Three-dimensional polymer parts can be produced via photopolymerization processes. In one such photopolymerization process, a digital, three-dimensional model of the part to be created is produced. This model is digitally broken into cross sections. A fluid medium capable of altering its physical state when exposed to specified intensities and wavelengths of light is placed upon a planar transparent image plate. An exemplary fluid medium such as a photopolymer resin is exposed to patterns of light representing successive adjacent cross sections of the part being produced. This results in the creation of a hardened polymer layer in the desired shape, attached to the image plate. This layer is then separated from the image plate. Subsequent adjacent cross sections are produced in the same manner and automatically integrated together to provide a step-wise, cross-sectional assembly of the part. The part is drawn away from the substantially planar, parallel surfaces of the fluid medium and image plate. This and similar processes are also known as “3D printing” and hereinafter shall be referred to as such.

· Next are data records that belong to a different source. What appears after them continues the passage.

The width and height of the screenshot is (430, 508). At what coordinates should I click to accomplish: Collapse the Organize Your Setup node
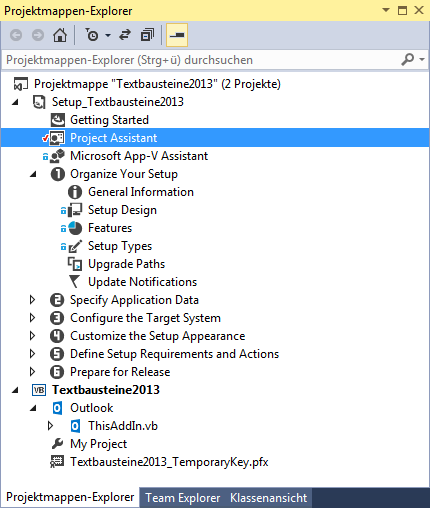point(33,174)
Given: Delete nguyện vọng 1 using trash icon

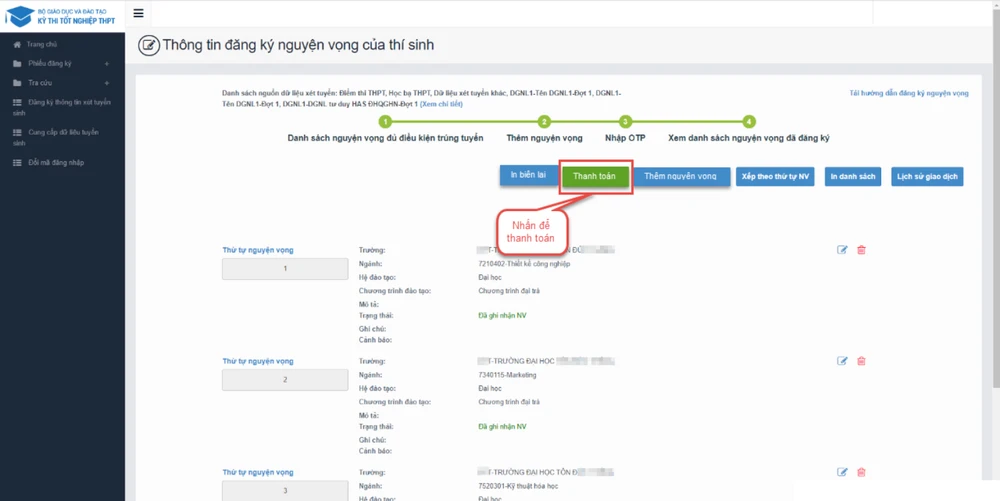Looking at the screenshot, I should (861, 250).
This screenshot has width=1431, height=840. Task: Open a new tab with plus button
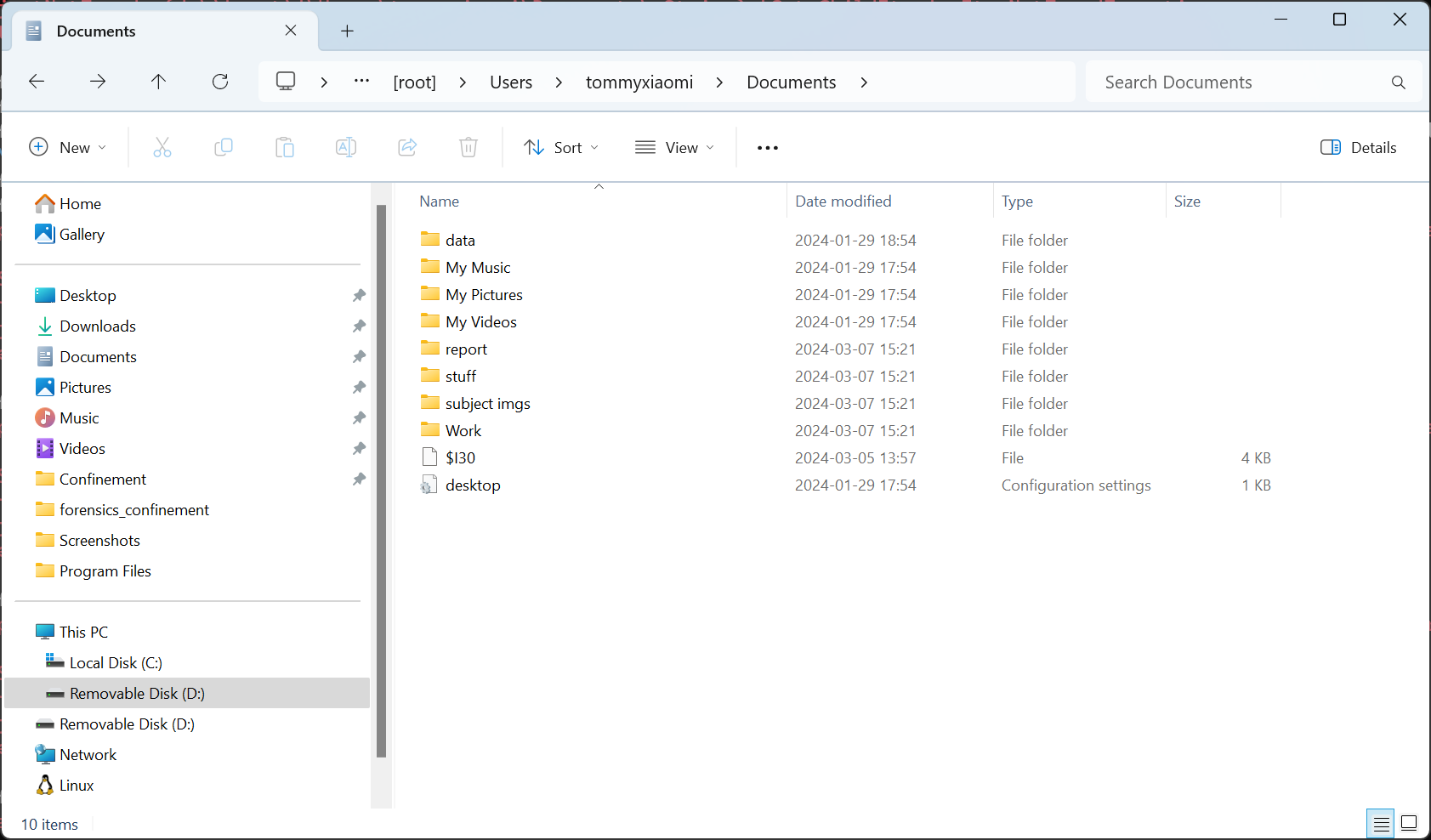[x=347, y=31]
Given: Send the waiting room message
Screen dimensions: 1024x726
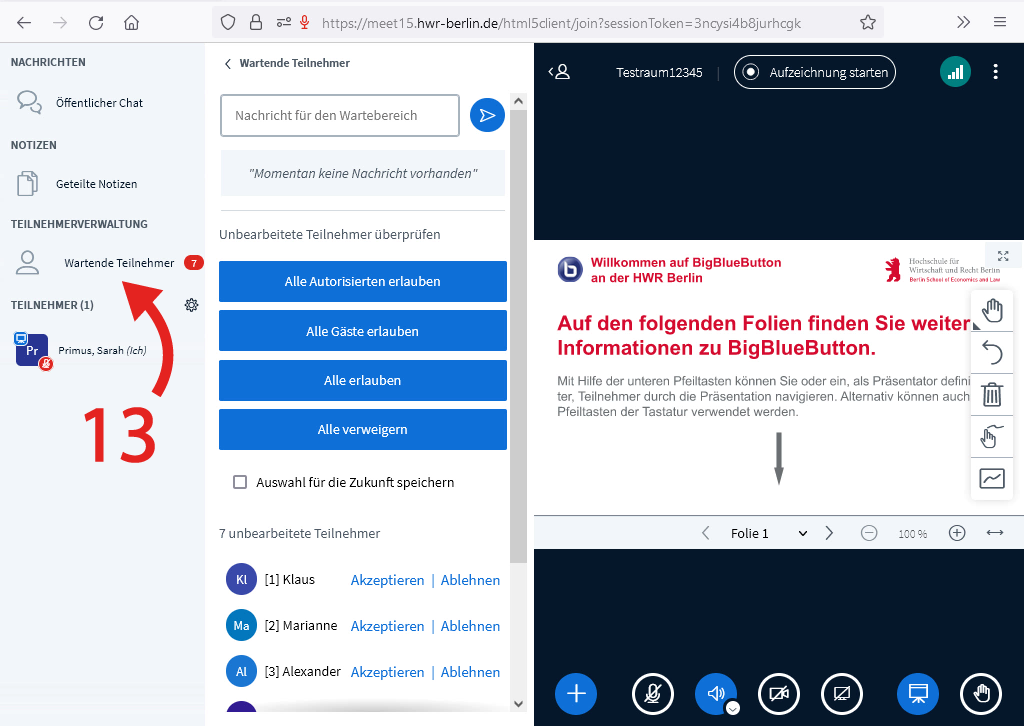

Layer-wise assembler devices such as 3D printers are used to rapidly and autonomously produce parts based on computer input. Some 3D printers are used to produce runs of identical parts in the tens, hundreds, or thousands. Other 3D printer applications allow designers to rapidly prototype. That is, the 3D printer enables a designer to create a physical prototype of a desired part that was first digitally created in a computer aided design program. This can then be used to examine the efficacy of the design in the real world. In the preceding examples, uniform, rapid production on the order of minutes is sought. 3D printing machines are designed with this design parameter in mind. Operators of 3D printing machines must constrain the design of parts being produced by the 3D printer in order to allow the machine to quickly produce quality parts. If a design is provided which is outside of the 3D printer's operating parameters, inconsistent parts may be produced.
When a cross-sectional layer is formed on the image plate, the newly-formed layer often adheres strongly to the image plate. Two types of forces prevent separation at the interface between the image plate and the newly-formed layer: (1) the adhesion force between the image plate and the newly-formed layer; and (2) a vacuum force present between planar objects in a fluid. The adhesion force is comprised of chemical bonding forces between the image plate and the newly-forced layer. In some aspects, the adhesion force also comprises mechanical adhesion forces between the image plate and the newly-formed layer. In order to separate the part from the image plate and continue assembling it, a separation force must be applied in order to overcome the adhesion and vacuum forces present.
Application of the separation force stretches and strains the part being formed in non-uniform, undesirable ways. In some 3D printers, the separation force is strong enough to distort or destroy fragile portions of a part because the fragile portion is stretched, strained, and even completely separated from the part as the construction plate and part are repositioned relative to one another in order to form the next layer of the part. Because this separation force destroys or damages fine detailing in a desired part design, the resolution of 3D printers has been limited. Parts containing, for example, very thin segments or intricate detailing (e.g., channels, tubing, and the like) cannot be produced, are produced with an extremely high failure rate, or must be produced at a very slow rate using different photopolymers in order to produce a part containing fragile sections that will not deform when exposed to the separation forces produced by the 3D printer.
Previous 3D printers have simply pulled the part away from the image plate. Application of significant separation force, however, causes the formed layer to be deformed or to break when the part is repositioned. Other approaches seek to minimize adhesion forces by applying an inert layer between the image plate and the newly-formed layer, such as the Teflon® material available from E.I. du Pont de Nemours and Company of Wilmington, Del. These approaches lessen the separation force by reducing adhesion forces, but do not mitigate the vacuum force.